THE REALITIES ABOUT POULTRY The Modern Farm - The Realities About Poultry_Seco | Page 126
(i) Management factors: Effective and efficient management techniques are necessary to increase
the productivity of the birds and consequently increase income. This entails not only proper
housing and feeding, but also careful rearing and good treatment of the birds.
(j) Vaccination and disease control: Diseases have an effect on egg quality. Infectious bronchitis
and Newcastle disease, for example, will cause birds to lay eggs with poor quality shells and with
extremely poor quality albumen. Many of the birds continue to lay poor quality eggs even after
recovery. Effective vaccines should be administered.
(k) Collection of eggs: Frequent egg collection will prevent hens from brooding eggs or trying to
eat them and will also prevent the eggs from becoming damaged or dirty.

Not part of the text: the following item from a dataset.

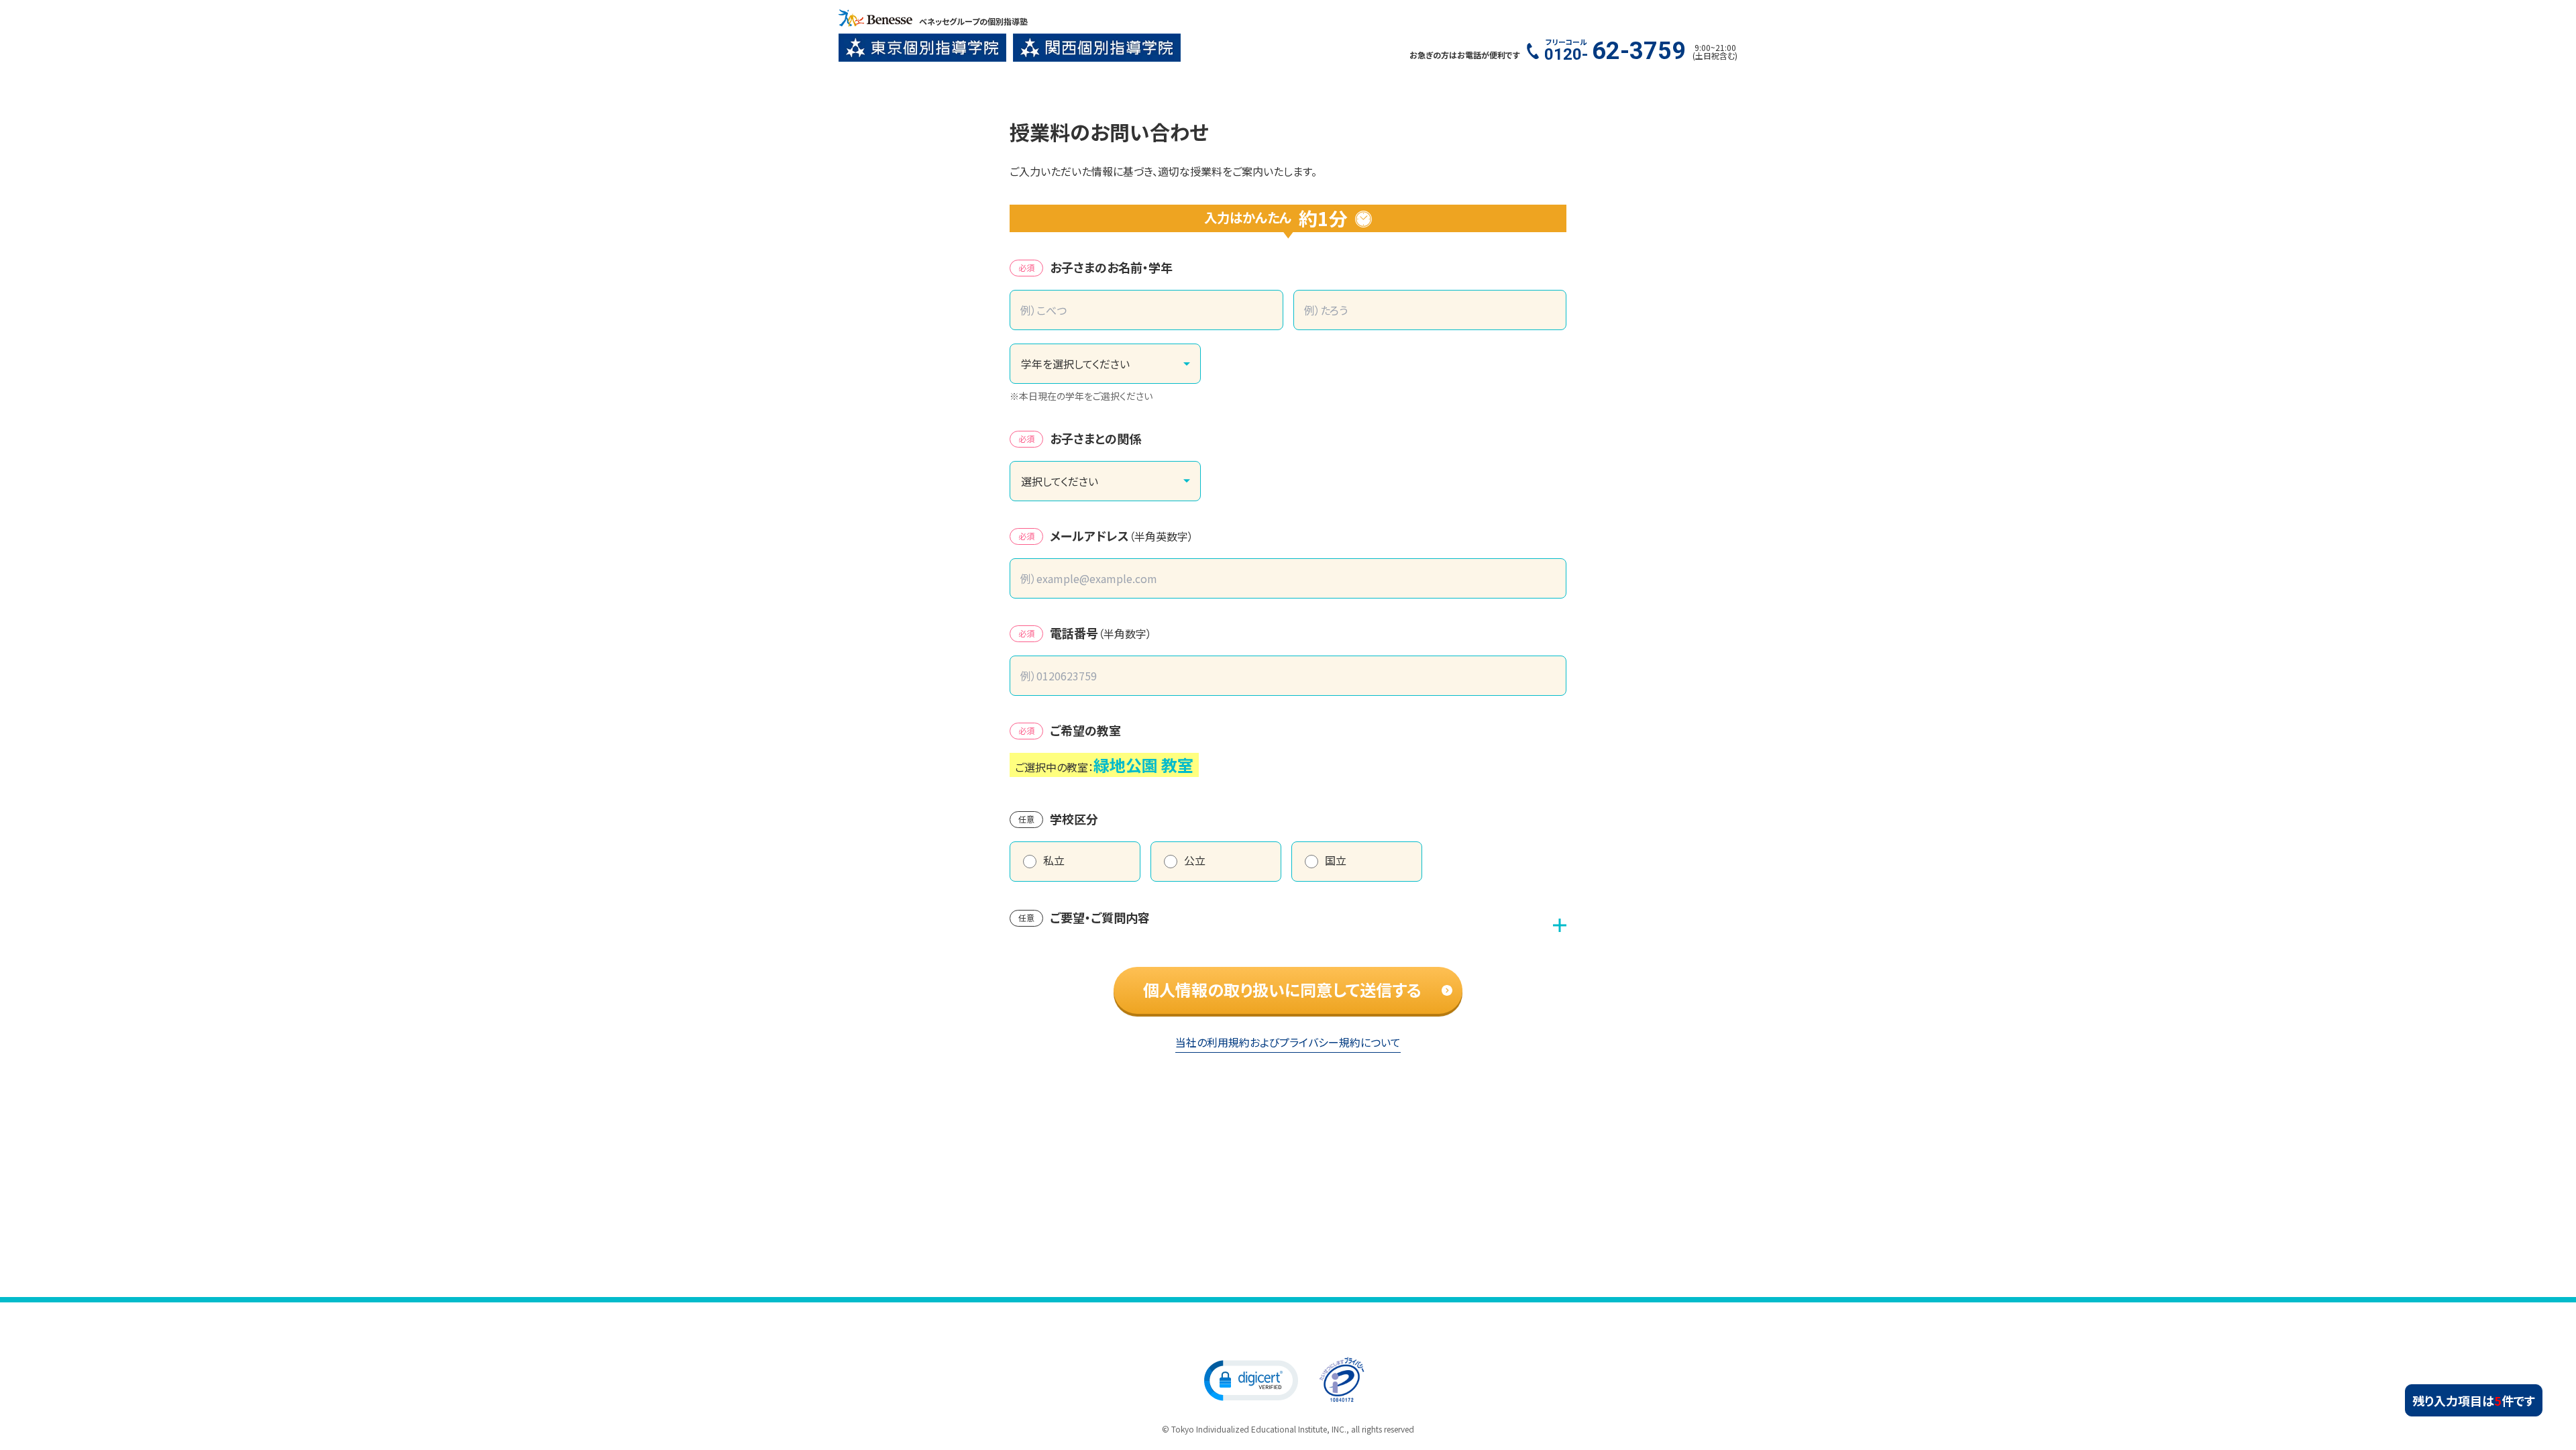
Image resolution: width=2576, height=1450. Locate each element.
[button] (1251, 1379)
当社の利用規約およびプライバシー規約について (1288, 1042)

Maintaining Fresh Egg Quality
Maintaining fresh egg quality from producer to consumer is one of the major problems facing those
engaged in marketing eggs. Proper attention to production, distribution and point-of-sale phases are
of vital importance in maintaining egg quality.
Production Factors
The main production factors that affect quality maintenance are the following:
(a) Breed. The breed of the laying hen affects shell colour; for example, Leghorns produce white
eggs, while Rhode Island Reds produce brown eggs. The following egg quality factors are partly
inherited: shell texture and thickness, the incidence of blood spots and the upstanding quality
and relative amount of thick albumen. Though it may not always be possible, a consistent policy
of selection for breeds by egg producers can bring noticeable improvements to quality.

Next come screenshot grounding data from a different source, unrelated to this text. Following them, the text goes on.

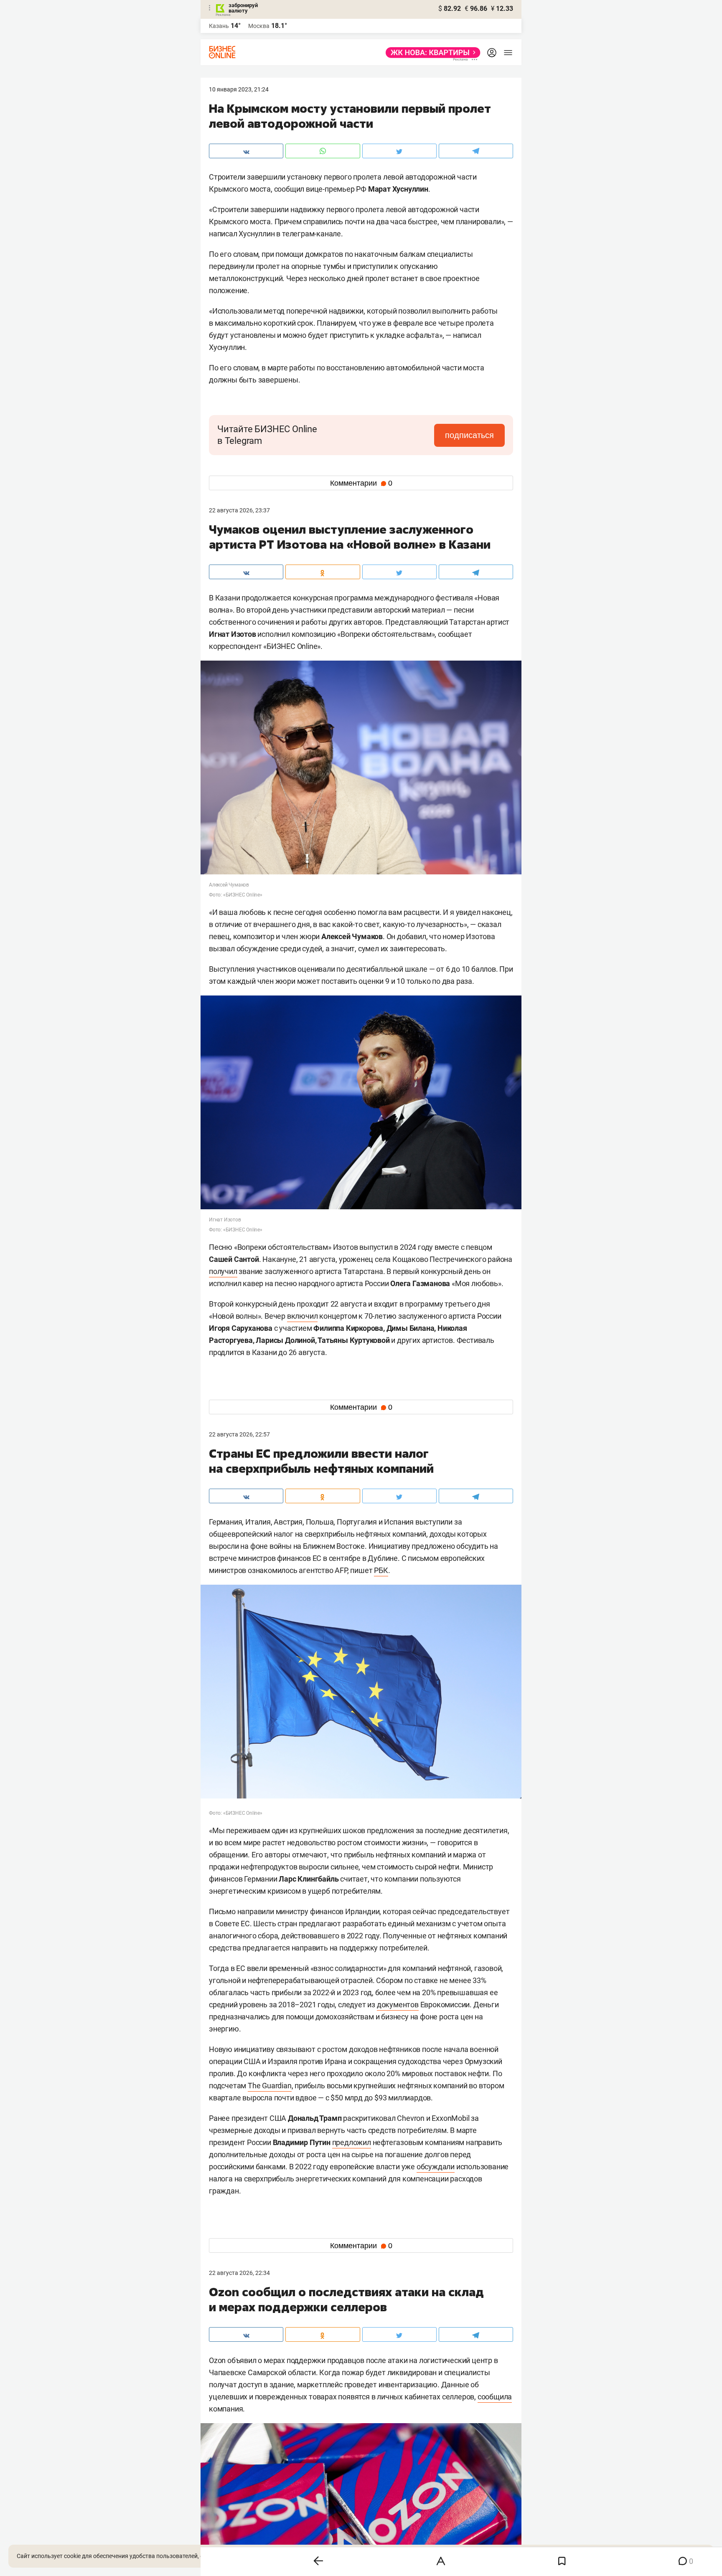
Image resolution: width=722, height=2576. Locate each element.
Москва (258, 26)
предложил (351, 2142)
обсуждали (436, 2166)
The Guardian (270, 2085)
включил (302, 1316)
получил (223, 1271)
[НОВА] (430, 52)
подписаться (469, 435)
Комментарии (361, 483)
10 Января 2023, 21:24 (239, 89)
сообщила (495, 2396)
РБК (381, 1570)
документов (398, 2004)
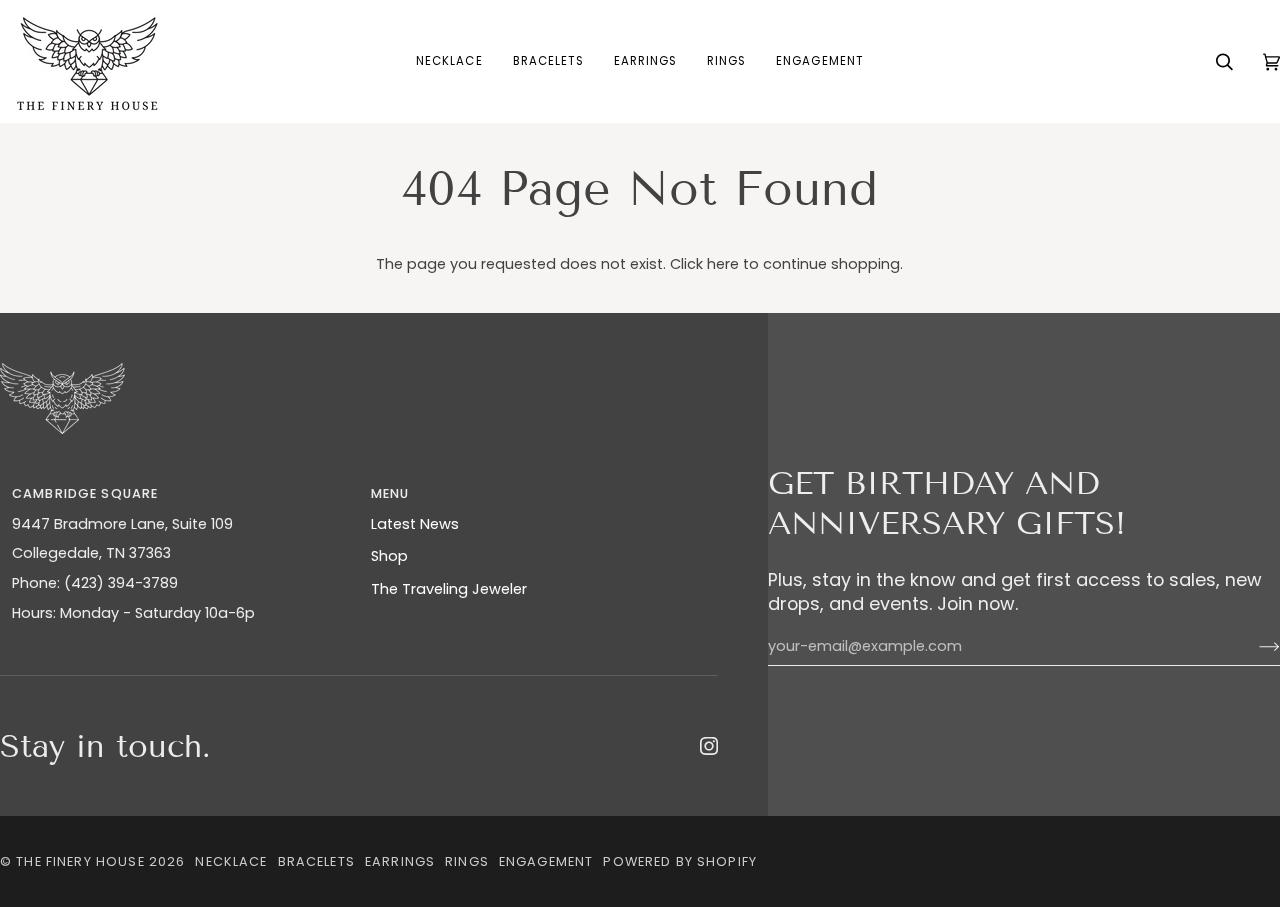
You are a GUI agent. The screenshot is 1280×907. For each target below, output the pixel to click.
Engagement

(b) Age. Birds typically begin producing eggs in their twentieth or twenty-first week and continue
for slightly over a year. This is the best laying period and eggs tend to increase in size until the
end of the egg production cycle. Birds lay fewer eggs as they near the moulting period. In the
second year of lay, eggs tend to be of lower quality.
(c) Feed. Egg quality and composition derive primarily from what a layer is fed. In terms of taste,
for example, eggs laid by hens fed on fishmeal will have a "fishy" taste. The type of feed will also
influence the shell of an egg and the colour of the yolk. Layers must be kept away from certain
plant foods if egg colour defects are to be avoided. These may include cottonseed meal and the
foliage of the sterculiaceae and malvaceae such as mallow weed.